Week 7: Leadership as product
Introduction
Leaders and leadership are both produced and sold to the world. The idea of leadership is sold commercially. This is most evident in the lucrative industry of leadership training programmes and the many books out there purporting to teach you how to be a fantastic leader.
However, leadership is also a product in a deeper, more ideological way. It is an idea of what a leader should look like and what they should be doing. Such ideas are shaped through decades of practice and production within workplaces and societies, but also in literature and film. Most commonly, leaders tend to be presented as white and male (Liu, 2021), with typical leadership behaviours resembling stereotypically masculine characteristics – ‘strength’, ‘decisiveness’, dispassionate, disembodied, and so on. It is important that you learn how to identify these productions of leaders and leadership so that you are better able to challenge them. Doing so opens up the possibility of alternative forms of leadership that are more energising and inclusive.
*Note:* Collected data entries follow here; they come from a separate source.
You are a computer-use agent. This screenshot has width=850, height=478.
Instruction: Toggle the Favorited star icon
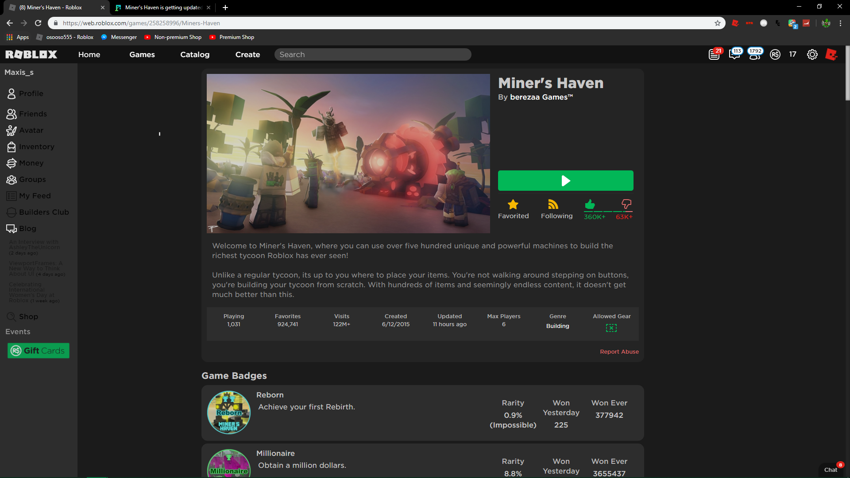click(513, 204)
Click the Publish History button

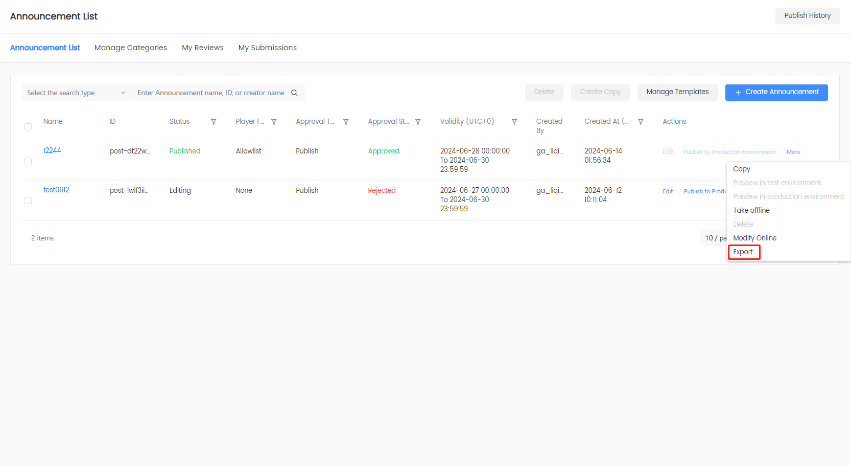pos(807,15)
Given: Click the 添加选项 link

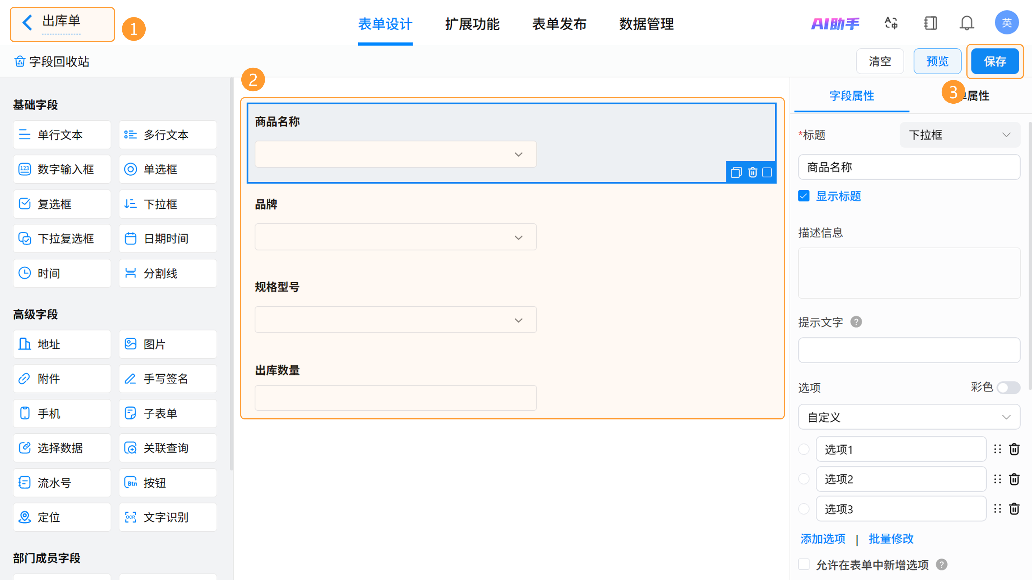Looking at the screenshot, I should [x=823, y=539].
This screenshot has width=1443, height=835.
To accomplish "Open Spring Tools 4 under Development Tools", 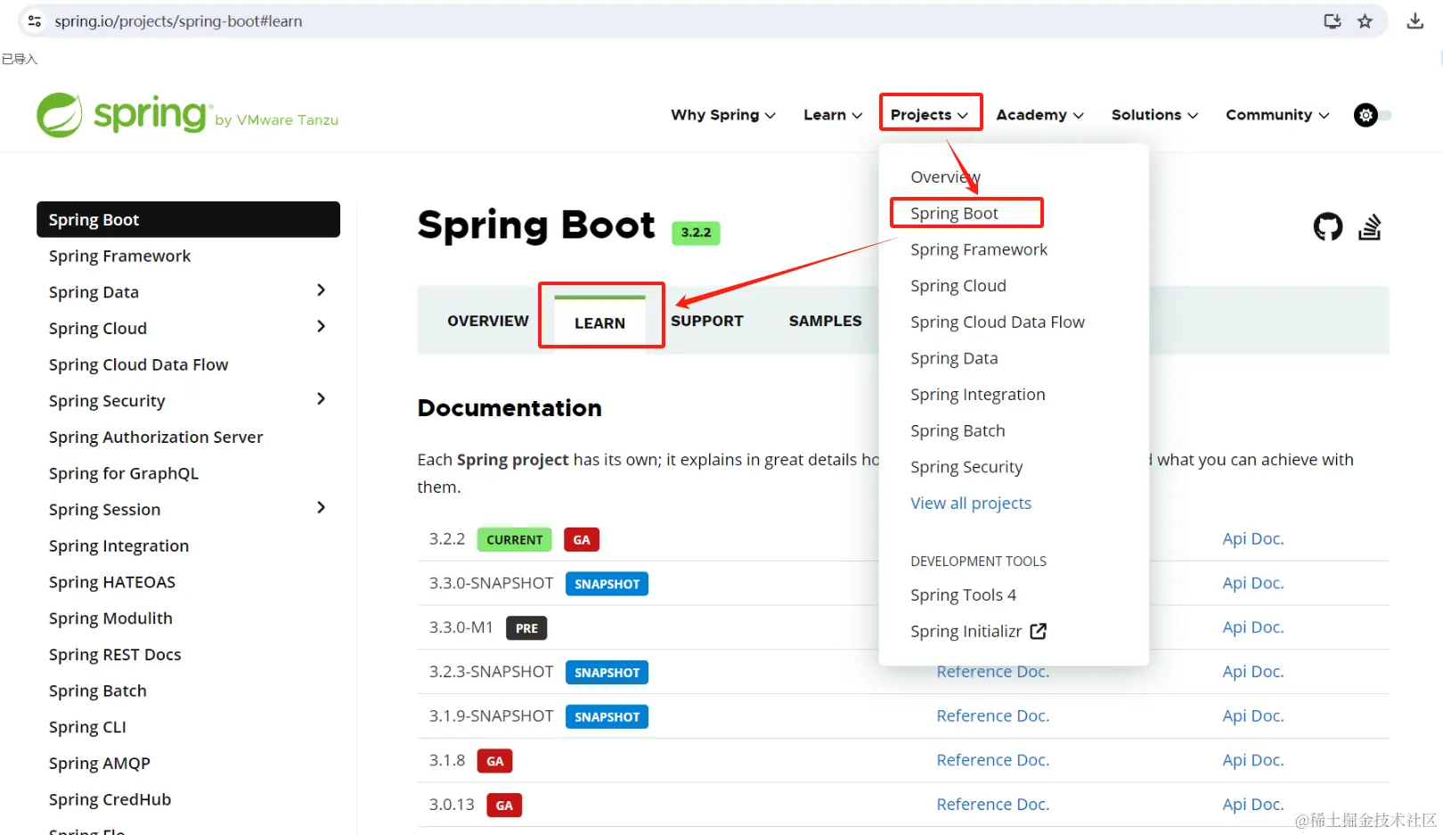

This week, you will begin by considering the value of critical race theory (CRT). This theory helps us see the often-hidden ways in which the privileging of whiteness and the diminishing of being Black operate, in the contexts of public institutions, businesses, and culture. You will learn how to utilise CRT as a way of dialling healthy conflict up or down. From this point you will explore the idea and practice of intersectionality. This is a theory that helps illuminate the various ways in which people experience oppression, but that also acts as a mindset for helping to expand the transformative possibilities of leadership.
By the end of this week, you should be able to:
- describe and critically assess leadership as something that is produced in society, culture and organisations
- understand and apply critical race theory to highlight ways in which whiteness is commonly privileged while Black leadership is diminished
- explore and apply a ‘conflict dial’ to enhance everyday practice
- understand and apply intersectionality to create more inclusive and empowering leadership.